BMCR 2003.06.41

Economy of the Sacred in Hellenistic and Roman Asia Minor

, Economy of the sacred in Hellenistic and Roman Asia Minor. Oxford classical monographs. Oxford: Oxford University Press, 2002. xiii, 364 pages : maps ; 23 cm.. ISBN 0199254087. $85.00.

This is the revised version of an Oxford DPhil thesis, written under S. Price and seen through the press by R. Parker. It therefore should not contain terms like “annona militare” p.233, fortunately a rarity. The origins in a thesis do show in careless writing, e.g. p. 204: “Ephesus in AD 44 is a case when things went wrong because nobody cared about the goddess’ property, and those who did care did not manage to prevent abuse.” The statements are contradictory and both are probably false. Nor do I find an already difficult book made easier reading by sentences like this (p.220): “It is striking how much the Roman rulers perceived themselves and were addressed as executing a policy that had been established by other rulers centuries before them.” Even on a second reading, the book seemed to lose its direction — and its reader — too often for comfort. Undoubtedly and regrettably this is one more book produced with greater speed than its author probably considered desirable. It is nonetheless a valuable and learned study in an area without much competition. There are good indices, which will make this book useful for scholars for many years to come.

Dignas’ theme is the temple financing particularly of the great and ancient cults of Asia, particularly at Ephesus, Labraunda, Aezani, Baitokaike etc. where we have some good if always insufficient epigraphic evidence. She first sets out and illustrates the problems surrounding the financing of these large institutions: how far was it sacred, or civic, or are we even justified in using those terms under Persian kings. She argues for a relative independence of the temples from the neighbouring and — to judge by the frequent disputes and appeals to higher authorities — encroaching city administration; and that this was never lost. The next chapters follow these issues through vicissitudes of the hellenistic and Roman period, when kings and emperors joined in, so maintaining a triangular tug of war about the organization of these wealthy cult sites. She insists throughout on this tripartite balancing act, as temple authorities appealed often with success to the authorities in defence of their allegedly ancient rights and privileges. (But how often would one put up an inscription to commemorate a failed appeal?)

Dignas has read widely, carefully, and with critical acumen.

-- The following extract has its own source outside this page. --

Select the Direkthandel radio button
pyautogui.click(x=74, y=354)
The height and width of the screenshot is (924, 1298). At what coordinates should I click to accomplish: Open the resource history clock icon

So (p.270) ” the role of euergetism is overrepresented in our evidence” and she wisely and repeatedly affirms the importance of money matters in ancient religion, the “lucrative character” of priesthoods. How refreshing to read (p.246): “many sacred laws were not composed for what we should call religious purposes but were simply measures that would guarantee sacred income and thereby the smooth running of cult activities.” The vulgar details of money are usually concealed behind a screen of piety, only to peek forth in wondrously precise inscriptions that detail the sale of Coan priesthoods or the beauty competitions of Bargylian cattle raising. Of course even religion has an economic basis, but probably little is so reluctantly revealed in epigraphy as the actual details of Asian temple financing, which Dignas seeks. There is nowhere anything remotely like a balance sheet, and what we get are unhelpful inventory lists, annual expenditures, glimpses of disputes, regal decisions, euergetic claims, complaints by authorities, appeals by priests, nearly always one-sided, and leaving us to guess what the whole picture might have been. Even the criterion of consistency cannot be used in this area, because the authorities were themselves inconsistent. Sometimes the Romans like the kings before them would plunder, and sometimes they would restore. Dignas seeks throughout to impose some sort of order on this constant flux, but in fact she succeeds admirably in showing how complex and unstable the situation actually was.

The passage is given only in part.